The CDC says more prescriptions of overdose reversal drug naloxone are needed

The overdose reversal drug naloxone isn’t new—it was first approved to treat opioid overdose in the United States in 1971, so first responders and emergency room physicians have been using it for decades. But as overdose deaths and the number of people with opioid use disorder started to climb in the late 1990s, the drug took on new importance: States adopted legislation allowing private citizens to deliver doses without liability and have lowered some barriers to pharmacy distribution of the drug, which still requires a prescription.

Getting naloxone to the people and communities that need it most remains a challenge. According to new data from the Centers for Disease Control (CDC), the amount of naloxone dispensed from retail pharmacies steadily increased from 2012 to 2018. However, pharmacies still only dispensed an average of one naloxone prescription for every 69 prescriptions for high-dose opioids, the report noted. The CDC recommends that naloxone be co-prescribed with high-dose opioids, due to the risk of overdose for patients receiving those prescriptions. In some states, co-prescribing is mandated under certain situations, though the regulations are different in each place—in Vermont, for example, co-prescribing kicks in at 90 milligrams per day, while in Virginia, it starts at 120 milligrams per day.

The new data, said Anne Schuchat, principal deputy director of the CDC in a press briefing, show that naloxone distribution has improved, but that more needs to be done. “We must do a better job of getting naloxone in the hands of the people who really need it—and those likely to be nearby when an overdose occurs,” she said.

While increases in naloxone distribution are positive, pharmacies are only one stream of access, says Kimberly Sue, the medical director for the non-profit, the Harm Reduction Coalition—and one with many barriers to entry. “Community organizations work with the health department to hand out naloxone for free to people who need it, who are using drugs, and their friends and family,” she says. “That is really where we put most of our efforts. Getting it from a pharmacy is what I would call a high threshold access point.” Procuring naloxone might require navigating insurance, stigma, lack of pharmacist education, and the cost, she says. Over half of the naloxone prescriptions people picked up at pharmacies in the CDC dataset had an out-of-pocket cost, most of which were somewhere between $0.01 and $50.

Naloxone procured through pharmacies broadly targets a different set of opioid users than those handed out within the community, says Lucas Hill, director of Operation Naloxone and clinical assistant professor at the University of Texas at Austin College of Pharmacy. States receive federal block grants around substance abuse, some of which goes to naloxone distribution—and that group of drugs does not go to pharmacies in most places. “We’re targeting people at the highest risk of overdose or witnessing an overdose,” he says. “It’s people who are not identified as high risk in pharmacies, or who do not engage in traditional health care settings.”

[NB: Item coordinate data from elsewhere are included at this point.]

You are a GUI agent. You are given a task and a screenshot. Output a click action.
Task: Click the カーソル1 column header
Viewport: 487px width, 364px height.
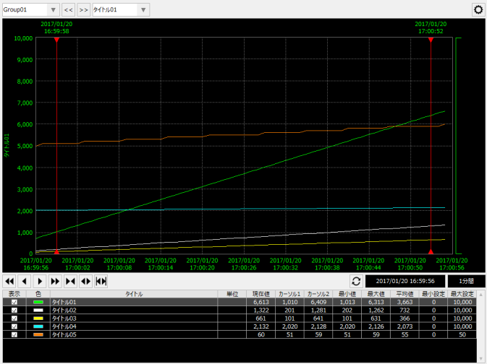[289, 294]
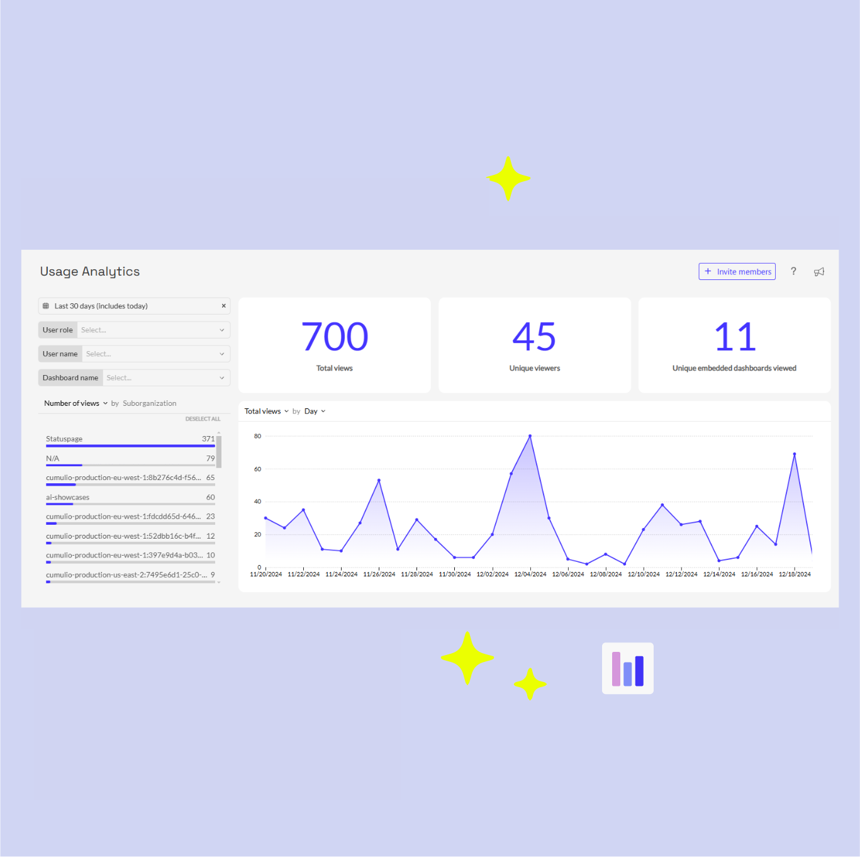Click the bar chart logo near the bottom
The height and width of the screenshot is (857, 860).
click(x=627, y=668)
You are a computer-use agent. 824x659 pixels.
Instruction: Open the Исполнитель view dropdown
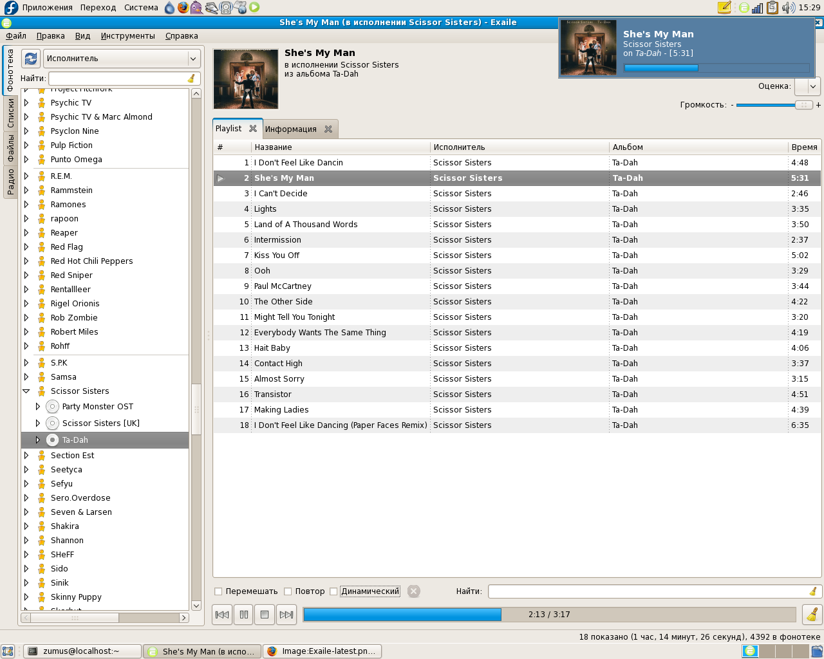coord(122,59)
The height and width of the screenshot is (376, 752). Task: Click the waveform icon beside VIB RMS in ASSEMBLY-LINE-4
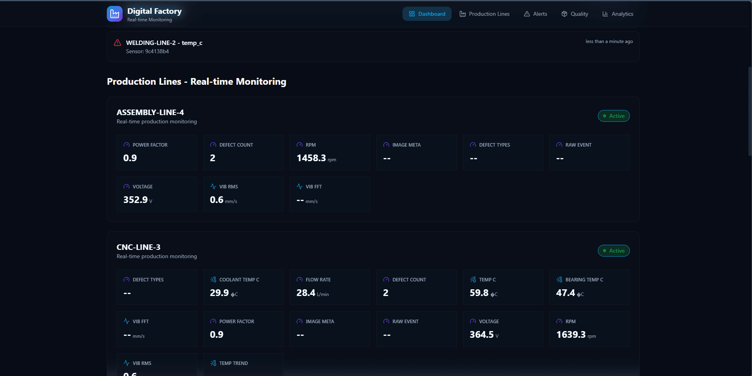pyautogui.click(x=213, y=186)
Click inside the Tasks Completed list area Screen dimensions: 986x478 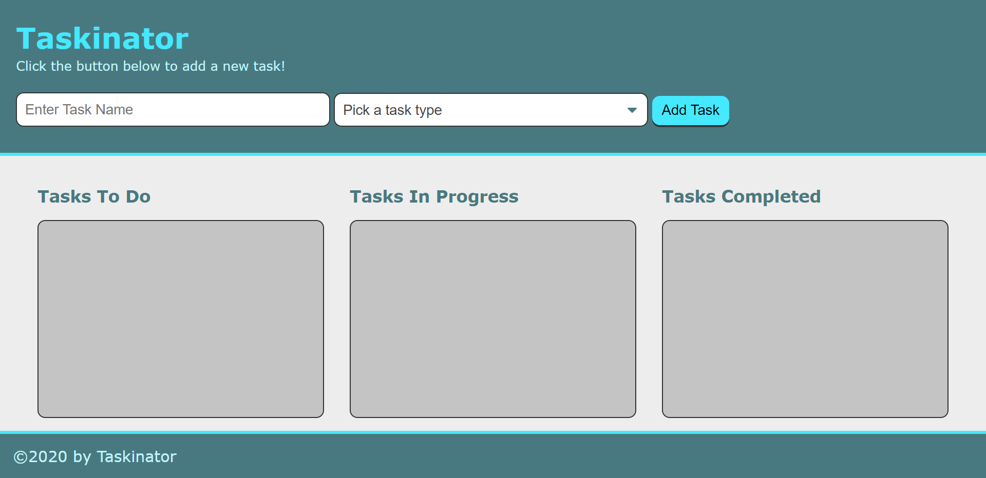pyautogui.click(x=805, y=318)
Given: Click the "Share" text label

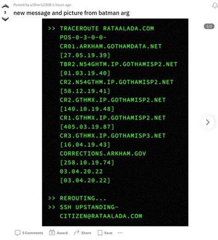Looking at the screenshot, I should 86,233.
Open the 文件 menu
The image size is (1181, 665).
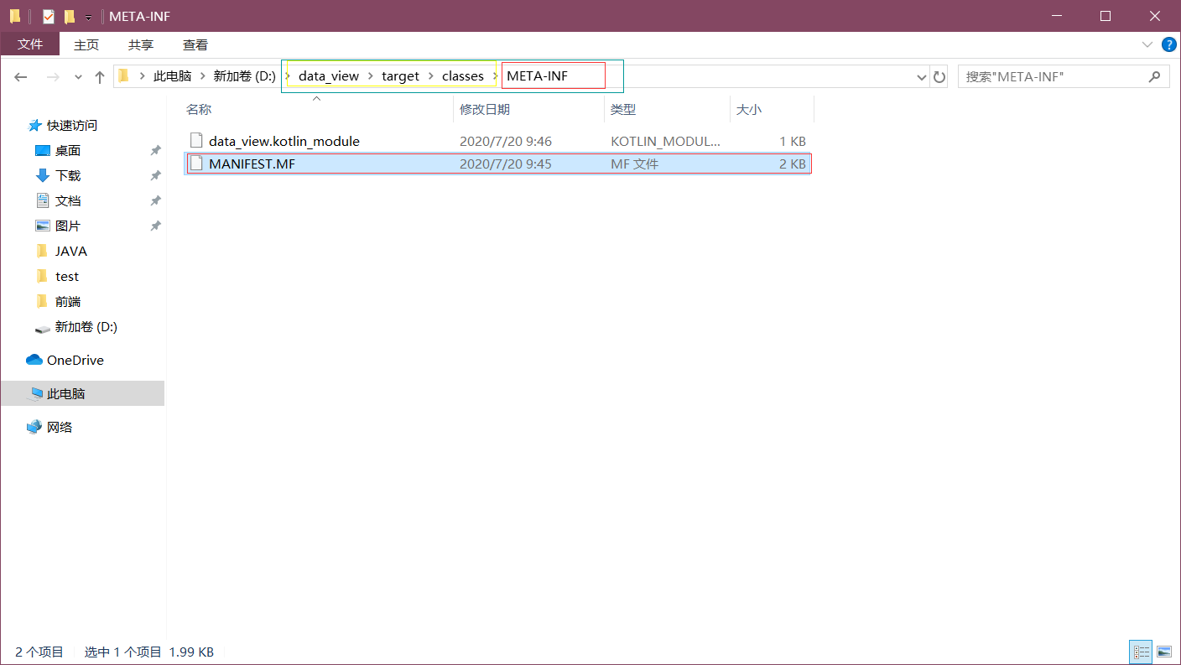tap(30, 44)
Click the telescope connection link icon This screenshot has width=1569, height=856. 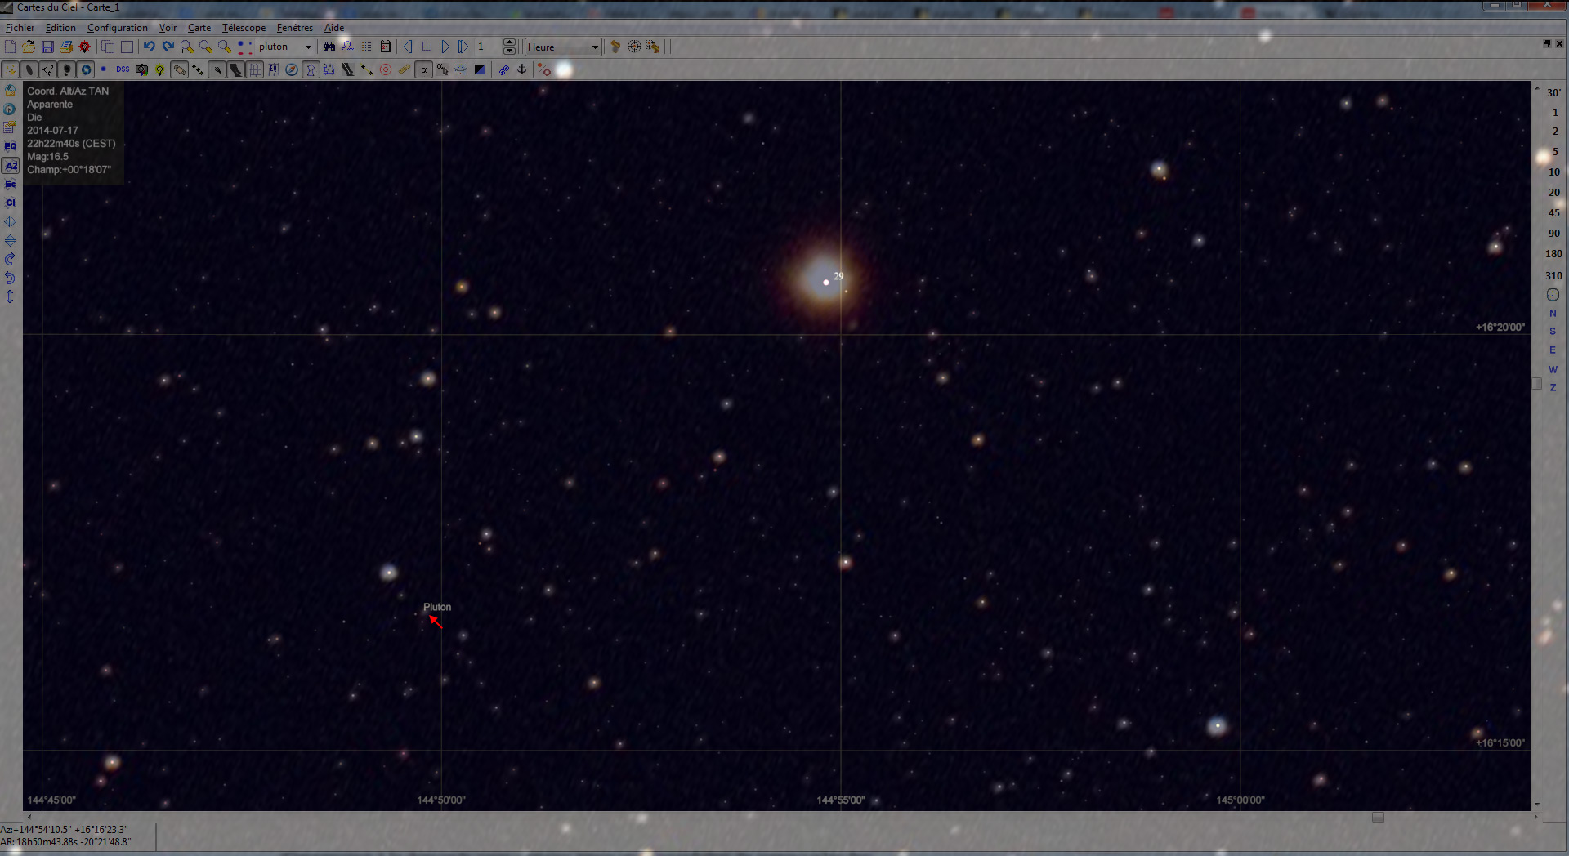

Pharmacies, on the other hand, primarily target people who are at high risk because of prescriptions they’ve received from doctors. “It’s individuals with chronic pain, who may be on other medications, or have other underlying risk factors like respiratory problems,” Hill says. Drugstores are also an important location to access naloxone, he says, particularly if there’s any uncertainty about the renewal of federal grants that fund community programs.

In addition, increased access to naloxone across the board can stabilize opioid deaths, Sue says. “Increasing that through pharmacies is important, though it’s still a small piece of the puzzle.”

The best way to provide naloxone is a difficult public health question, Sue says. “How do you get naloxone into the hands of people who are at the highest risk? Pharmacies are one piece, community programs are one piece—it’s figuring out how we get them out of locked up public health program offices into hands of people who actually need it.” Sue carries naloxone, but just gave her dose to two men who had a friend using drugs. “They were grateful. They didn’t have access, but they knew how and when to use it,” she says. “For me to carry it with me back to my office wasn’t going to help anyone.”

Naloxone should really be widely available over the counter, Sue says. “Having it be a prescription is the problem. That creates barriers.” In January, the Food and Drug Administration announced efforts to facilitate the development of over the counter naloxone products.

How to get naloxone

Under current standards and policies, people can still access naloxone to carry and administer when necessary. It’s a good idea for anyone who takes or interacts with people who take opioids to keep the drug on hand. Many states offer free naloxone education programs that teach people to use naloxone and provide the drug. This information can also be easily found online. The drug is technically available at many pharmacies—in 48 states, you can pick up naloxone without a prescription at CVS—though it remains behind-the-counter in all states, and the noted barriers still remain, including costs, which vary from state to state.

Symptoms of an opioid overdose include slow and shallow breathing, confusion, and loss of consciousness. A benefit of naloxone, though, is that mistakenly giving it to someone who is not actually having an overdose will not hurt them. “There’s no way to mess it up,” Sue says.